The company has been working toward for years

This is something the company has been working toward for years. iCloud services will become an integral -- I believe essential -- to the company's success or failure. iCloud will link all your Apple devices, connect you to all your media and other content and will in the end enable a thin client computer vision that comes straight out of science fiction.

This is important, and already we see first signs that Google, among others, will need to stand up and fight Apple in this ring. Google chairman, Eric Schmidt yesterday explained:

This is where it gets interesting. Schmidt seemingly admits that Google's focus on the nerd ranch isn't always appropriate for a mass market computing age. "Engineers trying to solve technical problems have little experience of what consumer wants," he said.

The consumer

"Apple proves that if you organize around the consumer, the rest of it will follow. Try and figure out how to solve the consumer problem and at that time the revenue will show up. What [CEO] Steve [Jobs] has done in Apple is truly the best CEO performance in the world in 50 years and like as not 100 yeas, because not only did he do this once, he did it twice."

Cue is no stranger to developing consumer-focused systems. Take a look at iTunes -- during derided by many, it has become the leading global music store and media service, partially on strength of the massive success of Apple's product design strategy.

The company's product range

That consumer-focused simplicity extends across the company's product range, including its own Internet services. It's central to any understanding of the work of Steve Jobs and the question, "what would Steve do?"

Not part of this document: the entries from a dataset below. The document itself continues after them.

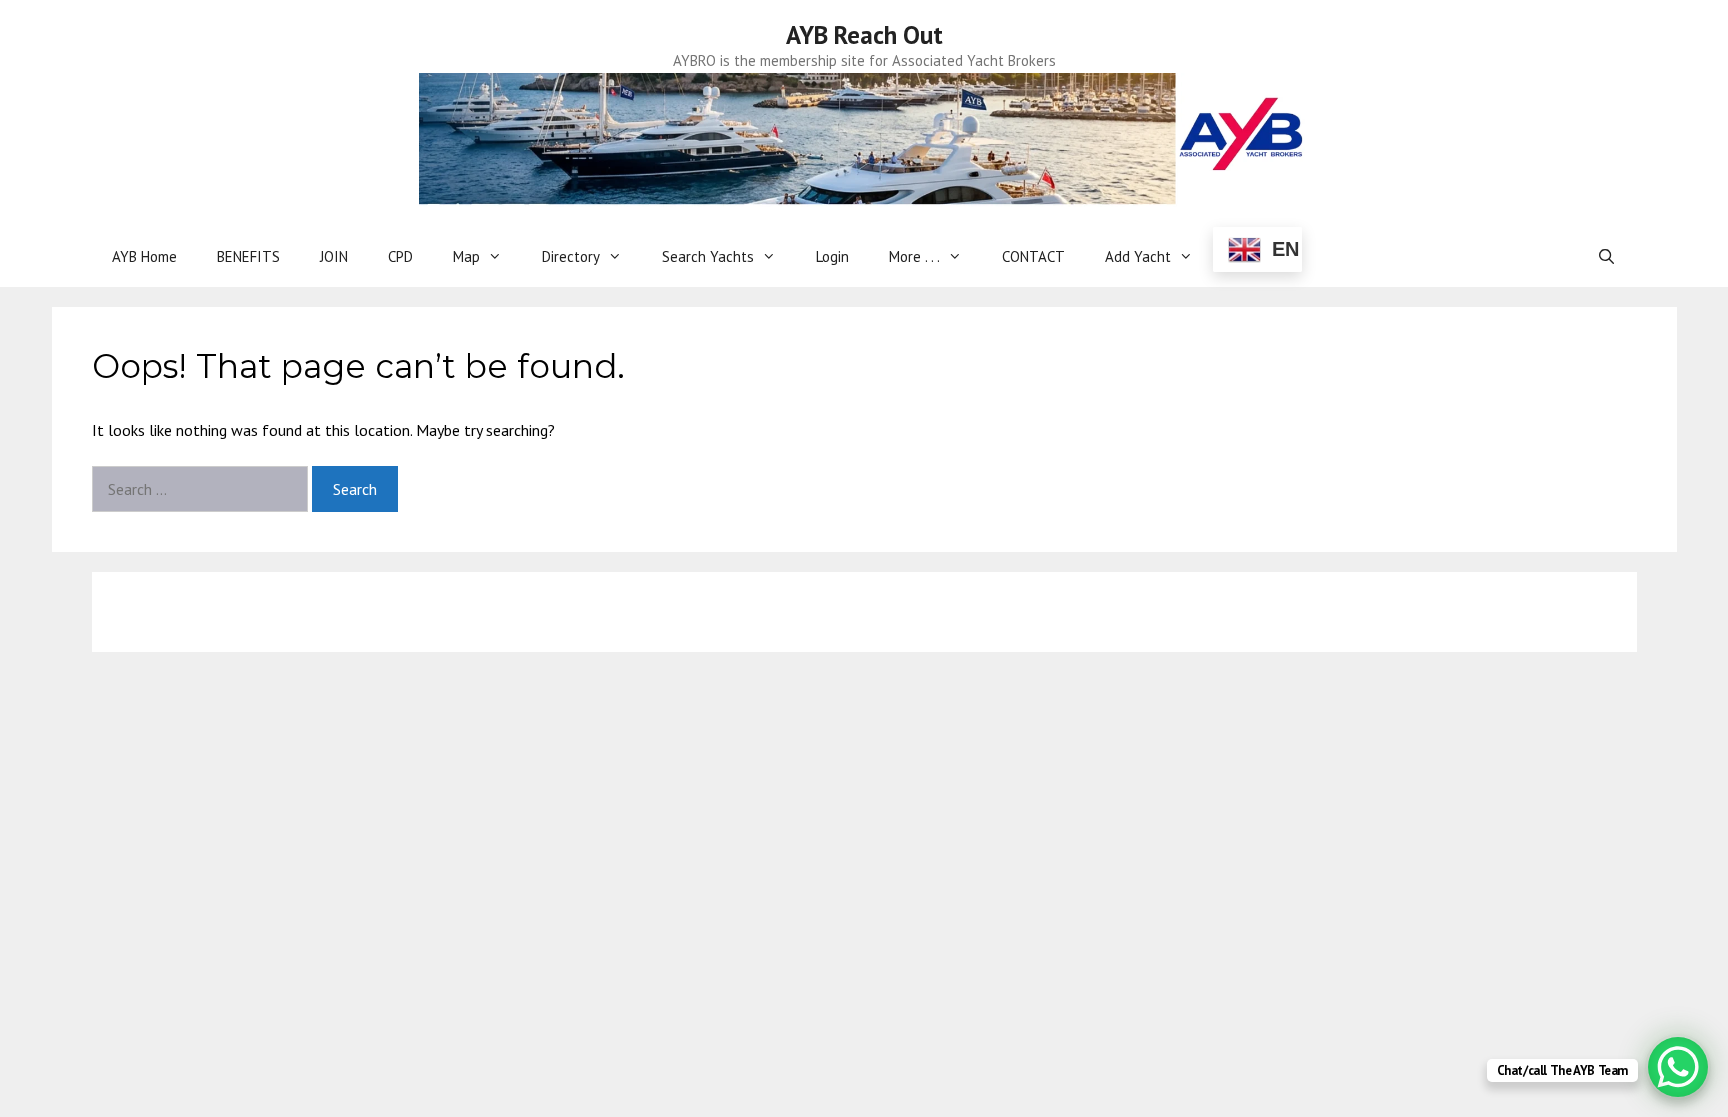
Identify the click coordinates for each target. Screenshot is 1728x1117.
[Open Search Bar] (1606, 257)
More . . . (914, 256)
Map (466, 256)
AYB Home (144, 256)
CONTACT (1033, 256)
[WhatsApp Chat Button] (1678, 1067)
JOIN (334, 256)
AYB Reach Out (864, 35)
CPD (400, 256)
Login (832, 256)
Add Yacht (1138, 256)
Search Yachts (708, 256)
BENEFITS (248, 256)
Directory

This is the challenge Cue is taking on as he joins Apple's senior executive team: He has to take on Google, Facebook, Amazon -- all the social networks, all the music-based services, the broadcast and TV industries.

While none of these campaigns should be seen as all-or-nothing, Apple does need to be a credible player. The newly-promoted exec sure carries a lot of weight on his shoulders.

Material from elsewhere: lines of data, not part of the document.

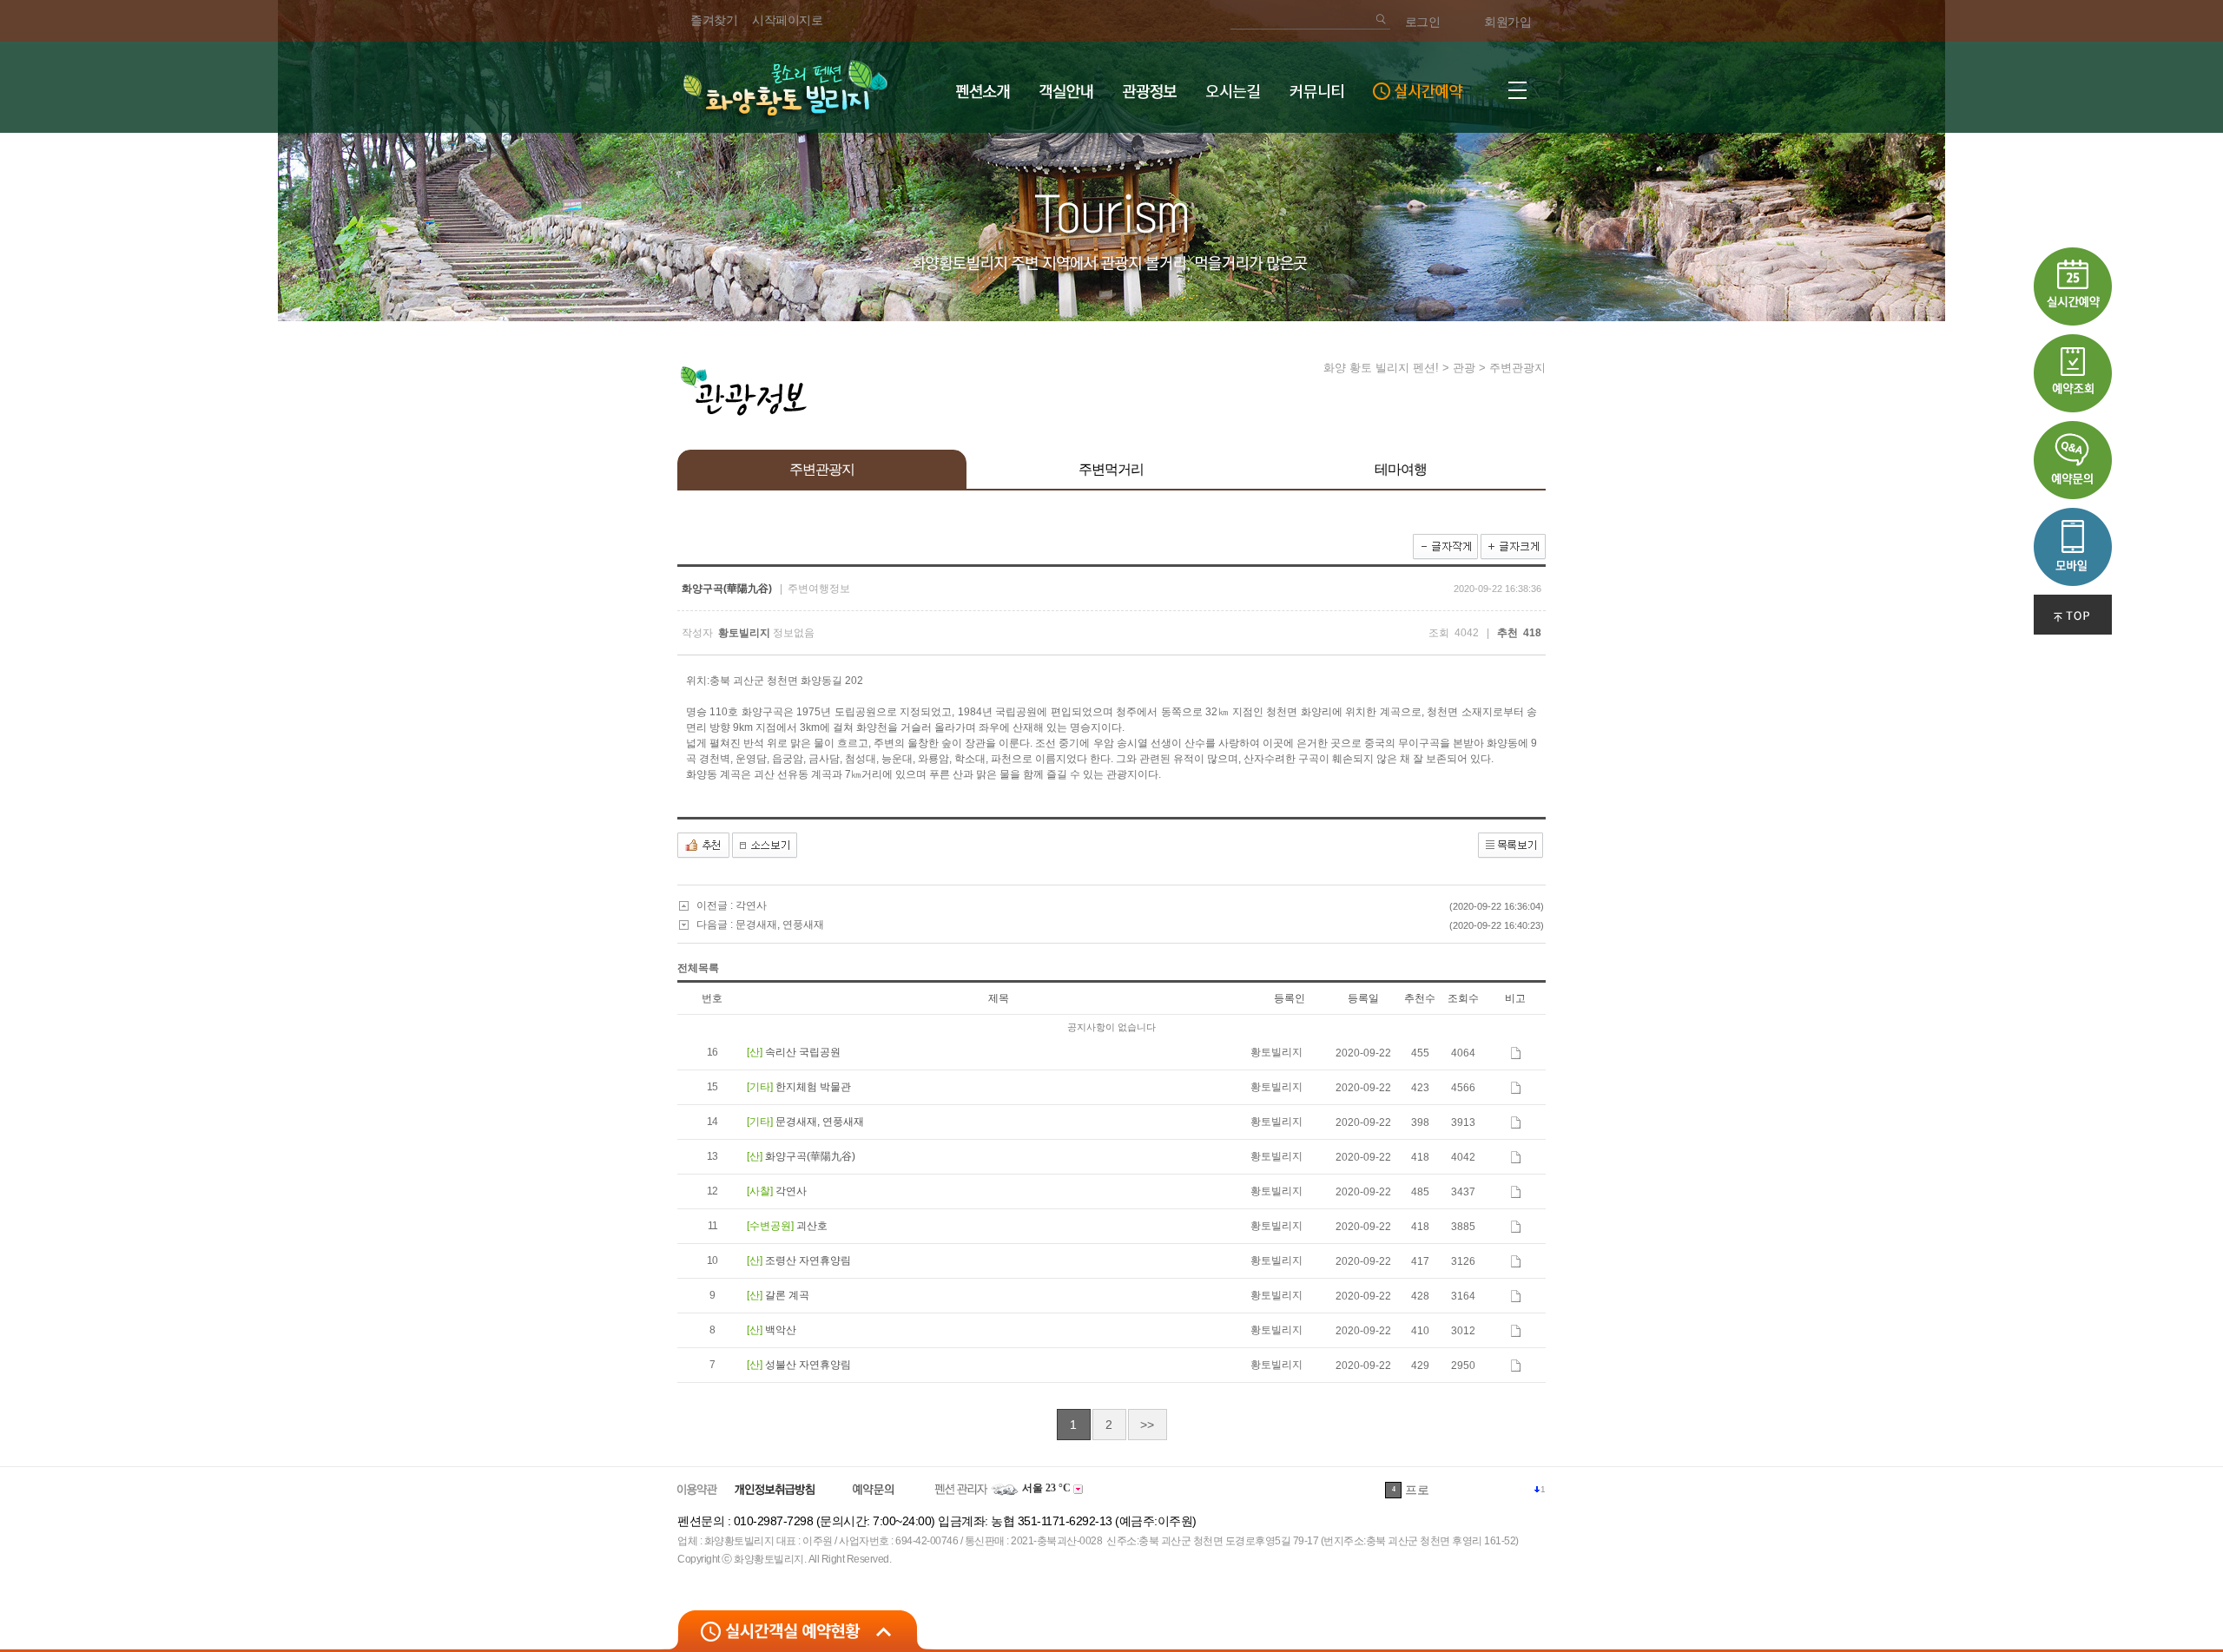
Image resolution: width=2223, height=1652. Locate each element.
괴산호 (812, 1226)
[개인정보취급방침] (775, 1489)
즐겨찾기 (713, 20)
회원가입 (1507, 22)
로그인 (1423, 22)
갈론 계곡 (787, 1295)
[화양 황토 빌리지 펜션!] (784, 87)
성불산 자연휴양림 (808, 1365)
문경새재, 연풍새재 (780, 924)
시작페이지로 (787, 20)
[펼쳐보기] (798, 1629)
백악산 (780, 1330)
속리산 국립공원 (803, 1052)
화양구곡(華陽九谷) (810, 1156)
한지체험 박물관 (813, 1087)
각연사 (751, 905)
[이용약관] (697, 1489)
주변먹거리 (1111, 469)
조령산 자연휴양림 (808, 1260)
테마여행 (1401, 469)
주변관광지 (821, 469)
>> (1147, 1425)
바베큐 (1423, 1490)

The fact that iTunes is the leading store

Advantages to his new role include the fact that iTunes is the leading store, Apple's huge big massive population of iPods and iOS devices and the growing marketshare of the Mac itself, even within a slowly shrinking PC market.

Cue will have to parlay these advantages to deliver an incredibly powerful even so simple during also sophisticated suite of online services. Apple's focus is not just on providing the best products it can, nevertheless category-defining solutions on which it can pretty much set its price, so he must as well ensure iCloud and future Internet software and services are world class, secure and uniquely satisfying experiences.

To help him, Cue has built a reputation as having an eye for detail, in other words like his old boss. He's as well described as being "warm," "unpretentious," and "quick to tell a joke". Nevertheless he's as well a devil at the negotiating table, as Hollywood, Tin Pan Alley and the publishing industry have reportedly found out. A keen eye for business and detail along with a proven innovation track record will be the strengths Cue brings to Apple's battle for the clouds.

Apple's Tim Cook will shore up this strength with his own operational excellence, with executives across the hardware, mobile and software teams all working to ensure that Apple's cloud isn't like any other cloud. What the history of the then decade or so of research will show us is if Apple's efforts are enough. Undoubtedly, once the iCloud is switched-on, Apple cannot afford the kind of fracas that greeted the original launch of MobileMe.